Roles and Responsibilities
- Own 24x7 platform availability and SLA adherence; lead major incidents, problem management, and post-incident RCAs; enforce runbooks and audit-ready change management.
- Plan and execute vendor-supported upgrades; maintain software currency, PTF/RSU adoption, and security compliance; validate subsystem interdependencies.
- Tune performance (DB2, IMS, CICS, MQ); optimize workloads, batch windows, and WLM; drive automation and observability to reduce manual toil.
- Ensure audit readiness, enforce access controls, maintain configuration baselines, and conduct BCP/DR exercises.
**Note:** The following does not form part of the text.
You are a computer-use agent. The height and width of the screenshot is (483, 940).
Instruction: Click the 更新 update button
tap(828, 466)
- Define operational roadmaps, OKRs, and executive summaries; collaborate with applications and business teams; mentor staff and promote continuous improvement.
- Triage incidents, approve service requests, perform health checks, validate backups/restores, and ensure batch and SLA compliance.
Required Qualifications
- 10+ years in Mainframe Operations/System Programming (z/OS, DB2, IMS, CICS, MQ).
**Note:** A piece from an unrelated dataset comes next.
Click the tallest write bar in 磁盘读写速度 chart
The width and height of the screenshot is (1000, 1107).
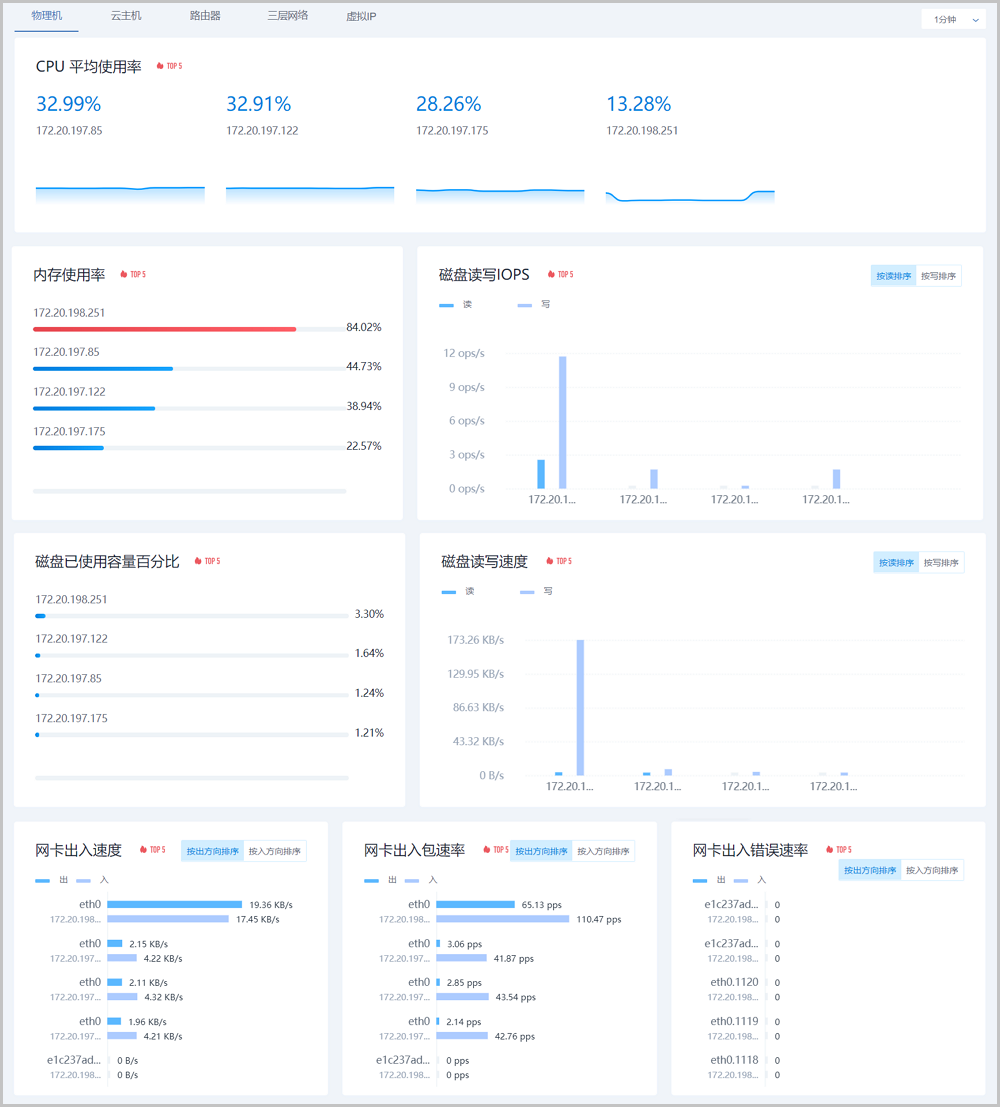(x=580, y=707)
- Leadership in incident management, platform upgrades, and audit-compliant change management.
- Expertise in IBM tooling: SMP/E, PARMLIB/PROCLIB, ISPF, RACF, SDSF, JES2/3, OMEGAMON/IBM Z Observability, IWS/TWS/IWA, ChangeMan.
- Performance tuning, workload management, CAP/DR, and security hardening experience.
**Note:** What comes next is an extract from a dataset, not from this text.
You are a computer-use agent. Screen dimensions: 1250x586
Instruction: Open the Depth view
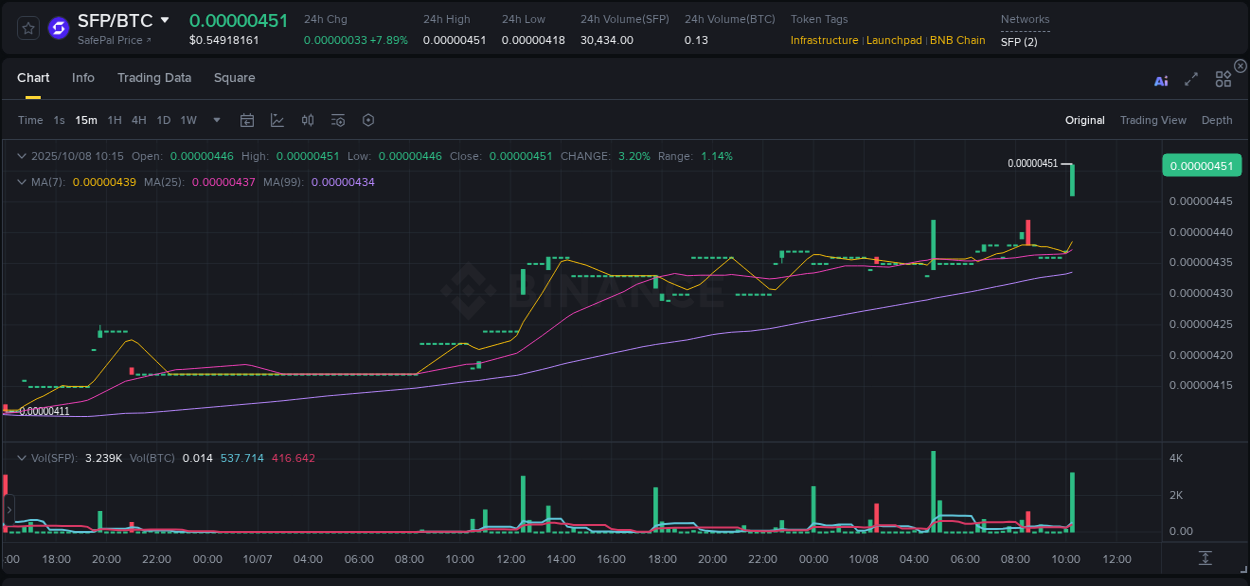point(1217,120)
- Scripting/automation: Rexx, JCL; Python on z/OS or Ansible for z/OS a plus.
- Strong communication for executive summaries, runbooks, and RCAs.
Preferred Qualifications
- IBM z16 experience; DB2/IMS upgrades; MQ clustering and backlog resolution.
- DevOps/mainframe CI/CD exposure; observability platforms.
- Certifications: IBM z/OS, DB2, CICS, MQ; ITIL, COBIT; ISO/PCI/SOX compliance.
Tools & Environment
z/OS, DB2, IMS, CICS, MQ, JES2/3; Workload Scheduler/Automation; ChangeMan; RACF/ACF2/Top Secret; OMEGAMON, RMF/SMF, IBM Z Observability; Rexx/CLIST, JCL, Ansible (optional).